Tourism in West Africa: an economic, social and cultural opportunity

Wednesday, February 13, 2019

Whereas tourism is acknowledged as a driver of socio-economic development and growth in Africa, as evidenced in the last African Tourism Monitor, the 2015 edition of the annual report on competitiveness in travel and tourism, released in early May by the World Economic Forum (WEF), points out that West Africa lags behind when it comes to the travel sector. The ten West African countries assessed in the report all appear in the bottom half of the ranking. Cabo Verde, the top-ranked country from the region, ranks 86th out of 141. Guinea recorded the lowest score at 140th, securing the penultimate position in the overall ranking. The eight remaining West African countries are in the bottom quarter, among the least globally competitive countries in terms of tourism.

While the relevance of the index itself is a question for debate, this ranking reflects at least two realities in the region. First, there is still low attractiveness for West Africa as a destination for international tourism. Apart from the unique case of Cabo Verde, which has made tourism a priority, the region has few “tourist destinations.” To date, only Ghana and Senegal have passed the significant threshold of one million international tourists. (Nigeria, which had passed the threshold in 2008, has fallen below since 2011.) In 2012, the region as a whole welcomed 4.5 million tourists, which generated US $3.2 billion in revenue. These figures represent respectively 14% of international arrivals and 13% of tourism revenues recorded in Sub-Saharan Africa this year, and 8% and 6% respectively of the African total (North Africa included).

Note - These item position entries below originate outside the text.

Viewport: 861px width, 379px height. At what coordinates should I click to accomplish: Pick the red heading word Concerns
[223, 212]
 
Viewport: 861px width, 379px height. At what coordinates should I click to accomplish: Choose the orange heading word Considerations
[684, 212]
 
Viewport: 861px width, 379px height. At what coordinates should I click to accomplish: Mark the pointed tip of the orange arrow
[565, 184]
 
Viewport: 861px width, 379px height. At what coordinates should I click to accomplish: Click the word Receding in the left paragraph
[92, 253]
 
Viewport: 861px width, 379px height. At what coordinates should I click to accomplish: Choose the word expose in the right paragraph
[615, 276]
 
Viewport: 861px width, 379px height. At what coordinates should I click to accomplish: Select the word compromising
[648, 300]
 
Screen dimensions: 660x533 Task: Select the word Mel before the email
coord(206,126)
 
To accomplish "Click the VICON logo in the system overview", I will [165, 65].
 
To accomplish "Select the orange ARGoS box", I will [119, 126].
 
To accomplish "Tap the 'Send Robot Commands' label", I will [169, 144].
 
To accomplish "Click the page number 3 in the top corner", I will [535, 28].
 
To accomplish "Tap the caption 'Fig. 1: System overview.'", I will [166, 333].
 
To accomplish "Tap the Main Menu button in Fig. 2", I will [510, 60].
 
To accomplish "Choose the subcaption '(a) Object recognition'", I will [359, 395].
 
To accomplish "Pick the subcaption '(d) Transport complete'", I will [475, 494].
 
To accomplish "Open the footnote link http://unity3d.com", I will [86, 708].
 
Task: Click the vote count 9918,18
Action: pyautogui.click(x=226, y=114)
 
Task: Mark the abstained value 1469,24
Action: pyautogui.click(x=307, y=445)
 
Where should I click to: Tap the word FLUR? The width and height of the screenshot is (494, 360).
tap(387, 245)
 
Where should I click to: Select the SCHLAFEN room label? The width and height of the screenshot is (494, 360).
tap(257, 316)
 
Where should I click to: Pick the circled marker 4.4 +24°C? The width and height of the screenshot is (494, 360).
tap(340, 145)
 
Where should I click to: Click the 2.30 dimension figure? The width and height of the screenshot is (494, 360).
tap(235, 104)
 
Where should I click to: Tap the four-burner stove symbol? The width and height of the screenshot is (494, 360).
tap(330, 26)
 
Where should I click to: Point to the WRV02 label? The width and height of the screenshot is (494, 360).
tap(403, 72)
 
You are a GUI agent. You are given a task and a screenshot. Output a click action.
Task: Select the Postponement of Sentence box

Moreover, the WEF index reveals the unsuitability of tourism for countries in the region. Generally speaking, all of the requisite factors are lacking, first and foremost limited accessibility in terms of airline traffic. The region also reports shortages of hotels and other lodging, skilled staff, and inadequate service sector and production standards required for competing on the international travel industry market (in terms of hygiene, quality, safety). Security concerns, current or residual, compound these structural weaknesses, damaging the image of the entire region. Political frailty, health threats (malaria, Ebola), or even the threat of terrorism (Sahel, Nigeria) are some of the reputational challenges the region needs to address to increase its tourism competitivity.